▶
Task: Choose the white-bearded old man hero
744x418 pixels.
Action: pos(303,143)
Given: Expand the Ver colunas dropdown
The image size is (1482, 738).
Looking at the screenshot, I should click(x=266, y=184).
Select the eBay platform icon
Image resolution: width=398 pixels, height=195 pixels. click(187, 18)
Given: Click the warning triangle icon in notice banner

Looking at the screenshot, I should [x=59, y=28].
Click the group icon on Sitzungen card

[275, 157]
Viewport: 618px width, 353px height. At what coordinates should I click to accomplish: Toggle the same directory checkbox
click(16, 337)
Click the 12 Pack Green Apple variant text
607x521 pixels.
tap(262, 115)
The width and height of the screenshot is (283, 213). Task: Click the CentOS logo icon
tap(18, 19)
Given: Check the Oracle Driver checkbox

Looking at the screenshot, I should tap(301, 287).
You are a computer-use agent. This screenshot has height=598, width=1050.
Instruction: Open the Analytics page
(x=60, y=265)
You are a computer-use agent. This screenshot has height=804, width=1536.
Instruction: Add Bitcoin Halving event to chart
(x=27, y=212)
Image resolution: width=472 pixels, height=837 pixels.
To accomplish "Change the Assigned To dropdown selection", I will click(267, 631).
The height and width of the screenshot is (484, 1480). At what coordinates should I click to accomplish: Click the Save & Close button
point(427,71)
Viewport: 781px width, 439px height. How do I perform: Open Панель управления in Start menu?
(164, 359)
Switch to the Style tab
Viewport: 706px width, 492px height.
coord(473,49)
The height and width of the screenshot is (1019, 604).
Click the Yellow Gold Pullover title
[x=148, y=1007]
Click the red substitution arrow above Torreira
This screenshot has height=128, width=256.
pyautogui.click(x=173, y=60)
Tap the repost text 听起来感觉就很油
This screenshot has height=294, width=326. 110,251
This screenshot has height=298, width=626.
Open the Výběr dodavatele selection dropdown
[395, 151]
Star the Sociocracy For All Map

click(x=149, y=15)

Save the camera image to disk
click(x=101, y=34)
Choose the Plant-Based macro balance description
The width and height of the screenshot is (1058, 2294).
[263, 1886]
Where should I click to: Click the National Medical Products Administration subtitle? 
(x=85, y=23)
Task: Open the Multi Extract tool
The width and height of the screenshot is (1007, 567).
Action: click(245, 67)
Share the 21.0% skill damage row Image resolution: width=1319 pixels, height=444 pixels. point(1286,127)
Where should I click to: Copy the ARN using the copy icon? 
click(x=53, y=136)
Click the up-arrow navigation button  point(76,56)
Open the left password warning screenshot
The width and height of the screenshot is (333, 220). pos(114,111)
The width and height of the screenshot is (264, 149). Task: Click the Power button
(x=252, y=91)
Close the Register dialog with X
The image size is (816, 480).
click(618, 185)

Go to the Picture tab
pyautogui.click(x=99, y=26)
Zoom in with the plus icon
◀
Show each line from the records above that contains the word "size", copied in full.

The answer |
The image size is (1482, 738).
The image size is (816, 480).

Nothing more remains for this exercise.